Shu-Ling Chua

HARDCOPY Q&A with Shu-Ling Chua: 'Most importantly, I grew in confidence'.


Shu-Ling Chua — ACT Writers.png

When you look back on your HARDCOPY experience, what are your reflections? 

I applied for HARDCOPY 2015 at the very beginning of my writing career. At that point, I had a limited publication history (my blog and three art reviews) and 9,000 words of a memoir manuscript. Being accepted for HARDCOPY was the moment I identified as a writer.

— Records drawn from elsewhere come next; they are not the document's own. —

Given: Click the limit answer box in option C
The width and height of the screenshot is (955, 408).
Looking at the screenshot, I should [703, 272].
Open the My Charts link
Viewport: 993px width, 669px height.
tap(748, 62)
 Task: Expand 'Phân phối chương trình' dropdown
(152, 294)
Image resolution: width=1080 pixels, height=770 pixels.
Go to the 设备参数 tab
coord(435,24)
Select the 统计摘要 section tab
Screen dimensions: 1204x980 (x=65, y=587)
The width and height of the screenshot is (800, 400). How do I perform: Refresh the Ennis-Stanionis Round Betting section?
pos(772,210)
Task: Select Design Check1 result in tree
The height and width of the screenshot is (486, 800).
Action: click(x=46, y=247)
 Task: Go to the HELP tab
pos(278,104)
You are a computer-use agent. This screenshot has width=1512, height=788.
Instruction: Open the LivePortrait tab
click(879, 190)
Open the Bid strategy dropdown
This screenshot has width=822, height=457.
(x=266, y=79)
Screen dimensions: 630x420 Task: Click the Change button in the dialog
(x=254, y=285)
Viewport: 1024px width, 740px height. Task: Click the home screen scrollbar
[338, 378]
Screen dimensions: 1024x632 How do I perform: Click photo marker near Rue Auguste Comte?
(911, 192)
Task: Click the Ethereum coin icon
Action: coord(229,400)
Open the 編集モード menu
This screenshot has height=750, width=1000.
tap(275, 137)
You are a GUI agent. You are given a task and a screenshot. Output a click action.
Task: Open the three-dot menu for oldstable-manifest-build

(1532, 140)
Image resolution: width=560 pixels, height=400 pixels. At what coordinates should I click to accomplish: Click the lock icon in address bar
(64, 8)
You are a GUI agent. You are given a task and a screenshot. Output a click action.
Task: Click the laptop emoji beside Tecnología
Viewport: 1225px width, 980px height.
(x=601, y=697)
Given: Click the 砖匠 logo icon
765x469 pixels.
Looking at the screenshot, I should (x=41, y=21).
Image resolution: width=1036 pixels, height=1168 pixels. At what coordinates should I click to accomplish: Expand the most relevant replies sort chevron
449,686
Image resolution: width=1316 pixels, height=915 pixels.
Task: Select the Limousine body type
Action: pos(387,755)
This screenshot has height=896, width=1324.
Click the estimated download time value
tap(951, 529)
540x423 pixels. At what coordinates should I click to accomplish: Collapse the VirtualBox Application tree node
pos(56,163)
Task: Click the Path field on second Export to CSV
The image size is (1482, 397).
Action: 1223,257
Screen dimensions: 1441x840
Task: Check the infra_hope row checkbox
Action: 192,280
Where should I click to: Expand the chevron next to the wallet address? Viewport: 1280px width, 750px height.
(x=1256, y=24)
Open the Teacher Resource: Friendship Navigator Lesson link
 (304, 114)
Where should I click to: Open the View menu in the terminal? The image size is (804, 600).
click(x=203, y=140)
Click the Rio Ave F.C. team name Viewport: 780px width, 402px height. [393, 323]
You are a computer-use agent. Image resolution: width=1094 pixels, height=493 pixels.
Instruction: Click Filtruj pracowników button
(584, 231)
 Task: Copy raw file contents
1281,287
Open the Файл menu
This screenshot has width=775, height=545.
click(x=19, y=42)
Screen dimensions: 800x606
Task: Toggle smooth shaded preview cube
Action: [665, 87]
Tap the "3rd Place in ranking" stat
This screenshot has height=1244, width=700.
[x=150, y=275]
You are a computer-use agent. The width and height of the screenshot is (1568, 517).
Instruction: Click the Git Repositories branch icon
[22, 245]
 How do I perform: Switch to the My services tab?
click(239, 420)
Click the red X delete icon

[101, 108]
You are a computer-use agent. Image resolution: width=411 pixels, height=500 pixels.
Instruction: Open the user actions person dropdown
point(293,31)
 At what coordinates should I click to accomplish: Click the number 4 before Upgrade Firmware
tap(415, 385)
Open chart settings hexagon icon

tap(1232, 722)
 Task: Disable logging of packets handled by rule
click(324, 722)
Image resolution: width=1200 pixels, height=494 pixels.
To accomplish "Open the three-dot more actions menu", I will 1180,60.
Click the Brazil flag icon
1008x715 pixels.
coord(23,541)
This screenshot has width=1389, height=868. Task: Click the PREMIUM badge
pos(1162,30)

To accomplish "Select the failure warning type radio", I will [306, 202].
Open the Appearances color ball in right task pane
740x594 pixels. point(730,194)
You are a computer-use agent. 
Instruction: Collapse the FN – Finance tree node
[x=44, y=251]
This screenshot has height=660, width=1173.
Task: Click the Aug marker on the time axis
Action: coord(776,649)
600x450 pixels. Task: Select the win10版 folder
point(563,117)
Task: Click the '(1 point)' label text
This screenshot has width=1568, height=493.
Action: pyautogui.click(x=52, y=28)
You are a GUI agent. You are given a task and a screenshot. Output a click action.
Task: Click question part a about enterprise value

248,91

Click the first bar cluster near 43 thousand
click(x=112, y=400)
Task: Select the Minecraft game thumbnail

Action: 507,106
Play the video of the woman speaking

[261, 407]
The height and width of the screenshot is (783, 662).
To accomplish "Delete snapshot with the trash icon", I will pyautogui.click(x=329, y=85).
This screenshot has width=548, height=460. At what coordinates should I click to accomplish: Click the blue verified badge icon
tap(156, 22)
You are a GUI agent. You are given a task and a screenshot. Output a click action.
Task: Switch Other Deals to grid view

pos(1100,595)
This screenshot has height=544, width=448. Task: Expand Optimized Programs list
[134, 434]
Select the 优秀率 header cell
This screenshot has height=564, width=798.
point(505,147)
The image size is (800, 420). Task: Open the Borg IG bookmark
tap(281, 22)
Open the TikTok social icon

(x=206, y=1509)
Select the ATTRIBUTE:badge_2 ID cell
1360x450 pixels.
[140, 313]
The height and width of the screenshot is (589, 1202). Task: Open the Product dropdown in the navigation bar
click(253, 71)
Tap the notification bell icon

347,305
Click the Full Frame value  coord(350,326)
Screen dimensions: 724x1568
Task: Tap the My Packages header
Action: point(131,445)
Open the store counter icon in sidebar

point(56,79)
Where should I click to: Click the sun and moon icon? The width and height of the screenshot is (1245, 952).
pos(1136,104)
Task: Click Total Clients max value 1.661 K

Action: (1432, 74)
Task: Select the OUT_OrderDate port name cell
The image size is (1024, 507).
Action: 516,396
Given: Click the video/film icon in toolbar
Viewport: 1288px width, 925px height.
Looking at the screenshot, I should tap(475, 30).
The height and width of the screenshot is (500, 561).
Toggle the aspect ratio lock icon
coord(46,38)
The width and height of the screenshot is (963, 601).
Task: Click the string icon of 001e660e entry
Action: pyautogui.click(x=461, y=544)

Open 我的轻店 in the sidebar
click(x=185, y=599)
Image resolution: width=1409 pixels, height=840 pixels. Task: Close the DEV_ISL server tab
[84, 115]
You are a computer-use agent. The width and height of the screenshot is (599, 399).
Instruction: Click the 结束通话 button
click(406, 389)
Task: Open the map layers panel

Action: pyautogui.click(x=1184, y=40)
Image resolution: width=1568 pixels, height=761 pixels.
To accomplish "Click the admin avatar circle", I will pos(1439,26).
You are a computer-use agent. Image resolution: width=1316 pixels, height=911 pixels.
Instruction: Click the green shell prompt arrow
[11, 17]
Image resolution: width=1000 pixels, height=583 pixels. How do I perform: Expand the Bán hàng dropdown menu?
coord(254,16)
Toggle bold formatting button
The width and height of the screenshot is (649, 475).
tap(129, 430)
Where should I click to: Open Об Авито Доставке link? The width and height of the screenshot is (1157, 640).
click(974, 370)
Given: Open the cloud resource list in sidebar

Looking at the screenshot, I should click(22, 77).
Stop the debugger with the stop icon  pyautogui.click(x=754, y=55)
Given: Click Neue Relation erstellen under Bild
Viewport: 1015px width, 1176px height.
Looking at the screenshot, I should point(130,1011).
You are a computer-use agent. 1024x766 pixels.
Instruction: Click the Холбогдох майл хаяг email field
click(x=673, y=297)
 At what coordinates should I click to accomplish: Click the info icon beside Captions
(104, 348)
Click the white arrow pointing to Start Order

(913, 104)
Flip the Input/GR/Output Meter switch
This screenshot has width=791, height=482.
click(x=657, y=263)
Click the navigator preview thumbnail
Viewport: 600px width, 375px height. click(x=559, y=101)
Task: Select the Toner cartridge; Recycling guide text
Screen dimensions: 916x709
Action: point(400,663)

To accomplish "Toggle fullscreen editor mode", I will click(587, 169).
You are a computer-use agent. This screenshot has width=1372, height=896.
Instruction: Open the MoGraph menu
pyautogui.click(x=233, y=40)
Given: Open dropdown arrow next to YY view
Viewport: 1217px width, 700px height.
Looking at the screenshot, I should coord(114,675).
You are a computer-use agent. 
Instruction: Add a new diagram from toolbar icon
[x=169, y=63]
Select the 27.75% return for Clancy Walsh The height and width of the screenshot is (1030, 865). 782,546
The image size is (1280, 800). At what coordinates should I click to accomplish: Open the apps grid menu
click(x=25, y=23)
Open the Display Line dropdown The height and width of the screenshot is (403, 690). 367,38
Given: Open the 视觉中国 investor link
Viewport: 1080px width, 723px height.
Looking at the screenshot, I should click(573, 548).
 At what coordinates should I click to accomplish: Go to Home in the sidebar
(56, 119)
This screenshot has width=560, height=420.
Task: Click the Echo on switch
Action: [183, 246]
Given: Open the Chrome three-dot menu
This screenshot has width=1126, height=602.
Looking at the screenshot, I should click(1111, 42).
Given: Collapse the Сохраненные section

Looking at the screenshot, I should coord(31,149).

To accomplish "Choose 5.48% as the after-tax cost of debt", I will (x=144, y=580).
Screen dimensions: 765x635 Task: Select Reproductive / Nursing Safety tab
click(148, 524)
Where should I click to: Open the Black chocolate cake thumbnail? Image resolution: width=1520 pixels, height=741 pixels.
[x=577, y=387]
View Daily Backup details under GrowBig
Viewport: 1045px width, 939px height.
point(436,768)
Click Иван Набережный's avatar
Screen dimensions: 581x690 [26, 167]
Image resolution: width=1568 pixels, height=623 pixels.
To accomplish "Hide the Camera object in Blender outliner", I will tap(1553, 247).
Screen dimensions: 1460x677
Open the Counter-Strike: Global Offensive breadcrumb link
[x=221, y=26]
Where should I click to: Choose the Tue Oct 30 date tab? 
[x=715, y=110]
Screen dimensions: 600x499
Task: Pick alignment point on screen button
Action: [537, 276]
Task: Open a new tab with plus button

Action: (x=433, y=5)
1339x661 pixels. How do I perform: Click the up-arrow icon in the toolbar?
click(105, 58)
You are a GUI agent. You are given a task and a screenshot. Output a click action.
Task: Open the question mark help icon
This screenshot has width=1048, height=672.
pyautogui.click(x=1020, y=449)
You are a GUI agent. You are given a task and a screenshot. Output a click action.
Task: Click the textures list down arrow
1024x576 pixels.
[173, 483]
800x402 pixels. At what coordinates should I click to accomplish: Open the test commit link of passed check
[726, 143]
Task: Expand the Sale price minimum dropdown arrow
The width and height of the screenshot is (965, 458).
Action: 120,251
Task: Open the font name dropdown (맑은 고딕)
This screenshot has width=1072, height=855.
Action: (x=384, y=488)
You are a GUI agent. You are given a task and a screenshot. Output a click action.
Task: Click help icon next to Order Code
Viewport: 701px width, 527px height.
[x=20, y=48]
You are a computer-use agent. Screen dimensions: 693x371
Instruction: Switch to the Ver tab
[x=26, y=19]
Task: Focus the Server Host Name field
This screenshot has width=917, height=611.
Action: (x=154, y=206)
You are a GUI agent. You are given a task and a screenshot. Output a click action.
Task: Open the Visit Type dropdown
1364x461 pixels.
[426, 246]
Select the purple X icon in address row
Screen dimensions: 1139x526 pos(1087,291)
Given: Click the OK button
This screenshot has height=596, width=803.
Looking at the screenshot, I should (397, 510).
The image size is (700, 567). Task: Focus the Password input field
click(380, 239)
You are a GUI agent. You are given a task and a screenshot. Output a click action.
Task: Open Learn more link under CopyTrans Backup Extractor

I’m grateful to HARDCOPY for giving me the spark / momentum I needed!

What was the most productive part of HARDCOPY for you? 

Before HARDCOPY, I hadn’t realised that writing communities exist and that they could be so generous and encouraging. Sarah Vincent (fellow 2015 HARDCOPIER) encouraged me to submit memoir to Writers Victoria and it was accepted, my first paid and deeply personal piece! Most importantly, I grew in confidence and started to pitch and immerse myself in writing/publishing communities. In 2016, for example, I produced events for Noted Writers Festival and edited nonfiction for Voiceworks.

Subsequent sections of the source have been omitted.